このような構成を採用することにより、本発明では、貴金属のシンタリングが貴金属担持サイト内では進行するものの、他の貴金属サイト内の貴金属とのシンタリングに至らない。言い換えれば、従来の貴金属担持触媒に比べて、熱処理による貴金属のシンタリングが進行した場合でも、貴金属の分散性の低下を抑制できる。
【0008】
現時点では、かかる原因は明らかではないが、以下のように推察できる。例えば、多孔質物質としてのシリカマトリックス上に、貴金属吸着サイトとしてAl(Al2O3)を分散させることにより、貴金属含浸時には、疎水性の強いシリカを避け、Al上に貴金属を選択的に担持できる。更に、熱処理により貴金属が移動し、シンタリングする場合でも、担持物質であるAlとの相互作用の方が強いので、シリカマトリックス上への移動が起こりにくく、個々のAl上のみでの貴金属シンタリングにより、従来の構成に比べ、分散性が維持される。

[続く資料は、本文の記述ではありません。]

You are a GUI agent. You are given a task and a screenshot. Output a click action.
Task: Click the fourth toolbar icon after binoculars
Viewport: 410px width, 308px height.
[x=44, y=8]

一方、従来のように、多孔質物質に貴金属を直接担持する場合は、貴金属がシンタリングして貴金属の分散性が低下する。例えば、アルミナ基材に直接貴金属を分散した場合は、熱処理により貴金属がシンタリングし、貴金属の分散性、即ち、貴金属の比表面積が大きく低下してしまう。
【0009】
上記多孔質物質としては、貴金属の種類や担持方法などによって異なるが、基本的に、多孔質物質には、貴金属や後述する物質Bが担持されにくい物質を適宜選択できる。代表的には、アルミナ(Al2O3)、セリア(CeO2)、ジルコニア(ZrO2)、チタニア(TiO2)、シリカ(SiO2)、ゼオライト又はメソポーラスシリカ、及びこれらの任意の組合せに係るものを好適に使用できる。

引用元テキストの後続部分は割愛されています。